Taking nothing away from the importance of the post on the birth of intersectionality, it was both a bit long, and it was focussed more on what Kimberlé Crenshaw thought than my thinking about her thoughts. There are some nuggets that I think are important, things that we will need to remember as we continue to explore Intersectionality. But I think they are best placed in this separate PostScript:
- First: from the very beginning, Crenshaw is using the metaphor of the intersection as a metaphor about car traffic. This isn’t an intersection of footpaths, nor are pedestrians interacting with the cars save (possibly, the text isn’t clear whether the Black woman is a pedestrian or another driver) getting injured by them in an accident. The metaphor is used to discuss when Black women “deserve” help and when drivers “deserve” to be held accountable. It is not used to discuss, for instance, how a Black woman who must navigate both race and gender discriminations might wait longer at a light in a non-violent complication at the intersection of Race Road and Gender Way.

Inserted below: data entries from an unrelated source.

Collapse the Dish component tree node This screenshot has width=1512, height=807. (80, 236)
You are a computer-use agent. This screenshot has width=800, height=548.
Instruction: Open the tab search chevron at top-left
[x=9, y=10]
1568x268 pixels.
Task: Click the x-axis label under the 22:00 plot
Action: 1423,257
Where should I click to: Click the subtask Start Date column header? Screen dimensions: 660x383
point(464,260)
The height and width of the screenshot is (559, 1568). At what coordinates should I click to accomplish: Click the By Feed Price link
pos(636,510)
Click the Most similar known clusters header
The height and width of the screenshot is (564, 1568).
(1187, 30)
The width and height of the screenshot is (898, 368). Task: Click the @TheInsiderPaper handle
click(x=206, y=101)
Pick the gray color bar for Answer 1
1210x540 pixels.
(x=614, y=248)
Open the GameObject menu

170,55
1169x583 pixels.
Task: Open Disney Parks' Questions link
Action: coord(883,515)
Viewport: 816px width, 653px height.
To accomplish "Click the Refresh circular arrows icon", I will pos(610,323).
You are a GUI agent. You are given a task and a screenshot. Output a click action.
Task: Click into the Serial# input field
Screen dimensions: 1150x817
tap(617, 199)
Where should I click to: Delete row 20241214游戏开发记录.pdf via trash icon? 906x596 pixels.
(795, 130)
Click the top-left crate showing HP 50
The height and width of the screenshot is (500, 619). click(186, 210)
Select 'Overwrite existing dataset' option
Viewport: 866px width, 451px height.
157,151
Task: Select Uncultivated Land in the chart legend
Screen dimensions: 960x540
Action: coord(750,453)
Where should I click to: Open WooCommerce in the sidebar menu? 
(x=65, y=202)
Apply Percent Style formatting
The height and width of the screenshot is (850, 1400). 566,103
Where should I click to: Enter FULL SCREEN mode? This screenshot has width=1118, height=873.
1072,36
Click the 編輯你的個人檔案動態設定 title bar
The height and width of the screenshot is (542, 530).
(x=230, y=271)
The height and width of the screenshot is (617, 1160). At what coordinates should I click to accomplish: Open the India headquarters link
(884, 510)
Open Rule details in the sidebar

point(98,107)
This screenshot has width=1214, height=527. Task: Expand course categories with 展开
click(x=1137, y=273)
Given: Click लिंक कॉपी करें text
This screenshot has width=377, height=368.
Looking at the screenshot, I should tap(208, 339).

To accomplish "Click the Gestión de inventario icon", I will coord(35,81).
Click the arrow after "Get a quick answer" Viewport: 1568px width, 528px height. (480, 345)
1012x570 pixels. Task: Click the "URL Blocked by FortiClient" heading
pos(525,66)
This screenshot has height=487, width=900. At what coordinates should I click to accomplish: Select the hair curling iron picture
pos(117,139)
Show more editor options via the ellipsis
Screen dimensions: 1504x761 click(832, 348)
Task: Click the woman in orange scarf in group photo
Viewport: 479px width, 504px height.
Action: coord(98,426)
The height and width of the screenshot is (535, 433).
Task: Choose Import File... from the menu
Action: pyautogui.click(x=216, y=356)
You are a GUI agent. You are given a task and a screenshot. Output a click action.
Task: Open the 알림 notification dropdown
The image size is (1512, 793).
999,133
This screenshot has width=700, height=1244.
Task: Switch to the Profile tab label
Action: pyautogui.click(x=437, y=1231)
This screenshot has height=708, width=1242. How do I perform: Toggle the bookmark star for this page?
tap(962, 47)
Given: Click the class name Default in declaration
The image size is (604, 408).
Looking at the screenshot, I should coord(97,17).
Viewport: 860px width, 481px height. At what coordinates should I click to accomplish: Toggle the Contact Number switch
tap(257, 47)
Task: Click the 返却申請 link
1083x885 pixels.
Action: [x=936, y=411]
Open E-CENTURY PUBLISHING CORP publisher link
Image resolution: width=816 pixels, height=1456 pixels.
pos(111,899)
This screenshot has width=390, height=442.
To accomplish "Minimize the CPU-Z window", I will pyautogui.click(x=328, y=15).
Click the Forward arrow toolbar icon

- Second: note that even though Crenshaw examines multiple points of the ongoing story of the Black woman in the metaphor, she examines them as points, and particularly as (judicial) decisions. The question to call the ambulance or not reduces to a point in time, something done promptly or not done promptly. It is certainly informative: other victims are worthy of immediate attention because they are humans in need. Black women must provide a justification first, only receiving the attention if and when the Black woman who has been run over satisfies our systemic suspicion. But informative or not, whether the consequences persist or not, the attention of Intersectionality is paid to moments, not lifetimes.
- Third: white men are not much discussed in the body of the article. This does not mean, however, that Crenshaw thinks only in terms of disadvantage and not in terms of privilege. She quite explicitly states the opposite here:
Race and sex, moreover, become significant [to the court] only when they operate to explicitly disadvantage the victims; because the privileging of whiteness or maleness is implicit, it is generally not perceived at all. [emphasis in the original]
- And, finally: while Crenshaw clearly comes to Intersectionality as a legal theorist, tackling later sections of her introductory work on Intersectionality we will see that from the beginning she intended the metaphor to have more than legal significance:
Contemporary white feminists inherit not the legacy of [Sojourner] Truth’s challenge to patriarchy but, instead, Truth’s challenge to their forbearers. Even today, the difficulty that white women have traditionally experienced in sacrificing racial privilege to strengthen feminism renders them susceptible to Truth’s critical question. When feminist theory and politics that claim to reflect women’s experience and women’s aspirations do not include or speak to Black women, Black women must ask: “Ain’t We Women?” If this is so, how can the claims that “women are,” “women believe” and “women need” be made when such claims are inapplicable or unresponsive to the needs, interests and experiences of Black women?